Donnie Darko review by The Grim Ringler

Donnie Darko

Oh Donnie, oh Donnie, how do I love thee? Let me count the ways. This, in all honesty, is one of my favorite films of all time. And the funny thing is I never really had much of a yen to see it. Fool!

Donnie is an average boy, in every way you can ever be average. He has friends, but isn’t terribly popular. He is cute but not terribly handsome. He has an average family of two parents and two siblings. He couldn’t get any more ‘All American’. Which of course means that beneath the average exterior lurks an ocean of psychological trouble, the masthead being schizophrenia. So Donnie has his pills, and his therapist. And his family has a deep-seated fear of what the boy the used to know is becoming.

And then one night Donnie is awakened by a voice calling to him, telling him to come closer. And thus enters Frank, a man-sized rabbit with the face of a skull and the voice of a hypno-therapist.

Frank warns Donnie that the end is coming, that on a certain day, and at a certain time, the world will end. And Donnie will play a part in either its salvation or its destruction, only time will tell which.

What Donnie doesn’t know is 1. is Frank real 2. or is he just crazy? And if Frank is somehow real…how much of what he says is true?

And literally, that is all you should know going in. To say too much more is to really ruin what is a tremendous job of acting, writing, and direction the likes of which are rarely seen.

This is the film we all really want to see, that we hope to see, and which, when we see it, make us remember why we love movies. It is the rare movie which kicks you on your ass and you love it because it does. It is Hitchcock meets science fiction.

The acting in the film is superb as everyone plays their part with a great deal of dread and almost nervousness, as if they sense the doom that Donnie is living but they can’t quite place what it is or why it involves them. And it is this doom that everyone portrays that begins to affect the viewer as well, drawing you deeper into Donnie’s ever-darkening world. Because as we get to know Donnie, and see what he is about, and begin to care about him and his family and everyone else he encounters, we too begin to dread what the truth of Frank is, and almost want to scream at the screen for him to stop and go back and forget what he’s heard.

But Donnie is a prophet, and as such, there is no turning back. I really want to get into this movie and discuss it but alas, this is a review, and not a dissertation on how kick-ass this movie is.


The direction is flawless. He keeps everything at an ever increasing pace, pushing things forward but not at the expense of the characters. And the story is always the first priority.

The acting, again, is flawless. Jake Gyllenhall makes Donnie a living, breathing person, and for that you will love and hate him. And the supporting cast are superb, perhaps topped by Patrick Swayze as a self-help guru that seems to be more than meets the eye.
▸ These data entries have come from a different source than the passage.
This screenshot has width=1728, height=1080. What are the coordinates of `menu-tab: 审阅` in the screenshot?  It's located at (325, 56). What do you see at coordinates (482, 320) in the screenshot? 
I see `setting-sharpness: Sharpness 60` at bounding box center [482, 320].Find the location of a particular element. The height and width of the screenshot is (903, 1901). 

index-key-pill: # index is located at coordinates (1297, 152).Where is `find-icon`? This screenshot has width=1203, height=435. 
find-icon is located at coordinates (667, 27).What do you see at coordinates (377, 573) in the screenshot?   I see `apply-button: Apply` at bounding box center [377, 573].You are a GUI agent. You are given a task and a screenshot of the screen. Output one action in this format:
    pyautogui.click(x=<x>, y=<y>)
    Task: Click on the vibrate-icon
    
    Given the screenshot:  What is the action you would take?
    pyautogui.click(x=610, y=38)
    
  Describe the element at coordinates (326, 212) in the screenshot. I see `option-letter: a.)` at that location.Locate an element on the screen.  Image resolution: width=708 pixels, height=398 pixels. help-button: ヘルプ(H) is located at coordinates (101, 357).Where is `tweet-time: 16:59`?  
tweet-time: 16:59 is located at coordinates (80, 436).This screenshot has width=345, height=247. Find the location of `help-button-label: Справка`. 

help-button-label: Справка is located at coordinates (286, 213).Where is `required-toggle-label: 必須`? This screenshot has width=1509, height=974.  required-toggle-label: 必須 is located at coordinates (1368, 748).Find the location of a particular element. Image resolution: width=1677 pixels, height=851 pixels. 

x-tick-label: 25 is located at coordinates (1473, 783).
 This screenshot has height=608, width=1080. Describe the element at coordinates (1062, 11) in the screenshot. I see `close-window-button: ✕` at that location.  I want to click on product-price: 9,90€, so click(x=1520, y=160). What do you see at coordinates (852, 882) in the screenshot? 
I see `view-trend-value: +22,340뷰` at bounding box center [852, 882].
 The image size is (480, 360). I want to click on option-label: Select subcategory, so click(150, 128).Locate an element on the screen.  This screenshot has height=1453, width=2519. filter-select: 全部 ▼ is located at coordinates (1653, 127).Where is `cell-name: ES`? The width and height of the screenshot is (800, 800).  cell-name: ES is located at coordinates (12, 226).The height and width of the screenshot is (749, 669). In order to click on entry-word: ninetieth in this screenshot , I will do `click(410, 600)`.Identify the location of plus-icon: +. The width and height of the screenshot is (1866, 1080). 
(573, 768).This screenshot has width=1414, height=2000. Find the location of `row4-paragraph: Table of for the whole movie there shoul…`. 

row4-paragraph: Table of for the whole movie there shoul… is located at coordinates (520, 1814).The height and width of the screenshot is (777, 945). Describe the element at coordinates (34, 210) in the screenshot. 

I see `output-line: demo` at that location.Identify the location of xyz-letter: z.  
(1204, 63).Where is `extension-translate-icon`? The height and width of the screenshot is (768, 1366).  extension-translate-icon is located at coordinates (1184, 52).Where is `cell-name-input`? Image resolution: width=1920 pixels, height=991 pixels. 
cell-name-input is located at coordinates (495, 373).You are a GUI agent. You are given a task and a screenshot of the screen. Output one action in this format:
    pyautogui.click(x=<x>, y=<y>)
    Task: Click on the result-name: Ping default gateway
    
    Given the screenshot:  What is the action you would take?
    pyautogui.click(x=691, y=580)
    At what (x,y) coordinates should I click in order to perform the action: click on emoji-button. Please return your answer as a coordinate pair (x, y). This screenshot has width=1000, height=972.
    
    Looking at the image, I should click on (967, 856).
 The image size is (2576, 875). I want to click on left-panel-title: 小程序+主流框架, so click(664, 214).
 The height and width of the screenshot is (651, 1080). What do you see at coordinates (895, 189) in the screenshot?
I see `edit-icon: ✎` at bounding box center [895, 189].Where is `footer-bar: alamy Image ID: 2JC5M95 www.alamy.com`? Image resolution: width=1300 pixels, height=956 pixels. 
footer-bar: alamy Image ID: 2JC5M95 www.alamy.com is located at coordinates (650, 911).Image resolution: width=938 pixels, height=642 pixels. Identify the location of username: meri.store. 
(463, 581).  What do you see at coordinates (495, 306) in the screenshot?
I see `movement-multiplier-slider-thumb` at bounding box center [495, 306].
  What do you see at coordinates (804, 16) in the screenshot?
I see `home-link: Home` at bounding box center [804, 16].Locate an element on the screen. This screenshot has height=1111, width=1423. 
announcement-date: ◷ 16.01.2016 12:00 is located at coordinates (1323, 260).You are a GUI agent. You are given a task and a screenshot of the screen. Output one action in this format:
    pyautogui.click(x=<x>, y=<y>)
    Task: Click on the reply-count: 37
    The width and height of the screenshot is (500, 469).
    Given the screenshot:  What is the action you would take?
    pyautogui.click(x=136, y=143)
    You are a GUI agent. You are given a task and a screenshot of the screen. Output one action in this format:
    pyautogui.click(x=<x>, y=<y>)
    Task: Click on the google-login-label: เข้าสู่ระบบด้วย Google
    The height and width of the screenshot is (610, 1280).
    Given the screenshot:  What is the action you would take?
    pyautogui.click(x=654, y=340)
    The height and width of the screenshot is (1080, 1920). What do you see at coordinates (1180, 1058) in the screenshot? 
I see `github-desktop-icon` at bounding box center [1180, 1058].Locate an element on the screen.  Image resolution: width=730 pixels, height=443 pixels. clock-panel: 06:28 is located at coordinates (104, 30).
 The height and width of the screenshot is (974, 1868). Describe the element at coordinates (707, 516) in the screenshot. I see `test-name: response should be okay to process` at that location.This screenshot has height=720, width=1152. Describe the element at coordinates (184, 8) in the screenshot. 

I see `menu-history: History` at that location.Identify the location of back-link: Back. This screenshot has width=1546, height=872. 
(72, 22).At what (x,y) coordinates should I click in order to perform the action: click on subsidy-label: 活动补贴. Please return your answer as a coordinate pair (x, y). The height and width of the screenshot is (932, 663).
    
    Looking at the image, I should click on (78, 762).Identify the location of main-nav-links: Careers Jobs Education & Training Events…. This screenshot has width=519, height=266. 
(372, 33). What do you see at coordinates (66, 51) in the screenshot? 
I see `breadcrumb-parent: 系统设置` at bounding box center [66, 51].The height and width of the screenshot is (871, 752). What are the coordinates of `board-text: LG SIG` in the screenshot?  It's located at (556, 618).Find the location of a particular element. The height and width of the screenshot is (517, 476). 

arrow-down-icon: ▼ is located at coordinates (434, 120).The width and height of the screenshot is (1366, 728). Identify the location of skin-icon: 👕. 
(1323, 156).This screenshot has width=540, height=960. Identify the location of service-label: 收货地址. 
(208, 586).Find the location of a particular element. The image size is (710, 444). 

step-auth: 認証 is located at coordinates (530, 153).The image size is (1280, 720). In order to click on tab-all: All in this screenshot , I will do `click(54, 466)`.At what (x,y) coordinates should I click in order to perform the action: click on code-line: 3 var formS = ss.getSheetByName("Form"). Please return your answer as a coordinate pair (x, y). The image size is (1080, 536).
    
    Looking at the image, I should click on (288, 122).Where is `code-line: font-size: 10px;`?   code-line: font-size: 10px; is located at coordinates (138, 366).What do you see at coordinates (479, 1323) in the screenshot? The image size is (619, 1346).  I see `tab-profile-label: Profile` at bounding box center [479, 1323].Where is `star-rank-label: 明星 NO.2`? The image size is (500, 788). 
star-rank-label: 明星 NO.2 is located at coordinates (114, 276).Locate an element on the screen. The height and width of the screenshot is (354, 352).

As for extras, the film is presented widescreen and is gorgeous as such and manages to maintain a cinematic quality, even on the small screen. The disc features several deleted scenes, most which flesh out moments or characters a touch more, a video for the end title song (a Tears for Fears cover), an art gallery of promo art, and the best part – two commentaries - One from the director and Gyllenhall, and the other from Drew Barrymore (who produced and championed the movie, god love her) and the rest of the cast. And believe me, you will need the commentary of the director. This is a very complex, very strange movie and you probably won’t get it the first time – even if you did guess who Verbal Kint really was, you smart bastard you – but that is not a bad thing. For upon listening to the commentary you finally will fit the pieces of the puzzle of the movie together and it will make that much more effective to you. The second commentary is a fun and rambunctious love-fest for Barrymore and the rest of the cast, but it does show, if nothing else, how much in love these people were with this film.

And I can hardly blame them.

It is rare for a movie to completely pull you into its world to the point you almost drown in it, but those films are out there, and when we manage to find them they make the drowning all the more wonderful.

Donnie Darko is a very smart, well acted, well made, passionate film, unlike what we have become accustomed to and tt is also one of the best un-science-fiction films you are bound to see.

Don't you deserve to see a good movie? Yes, yes you do.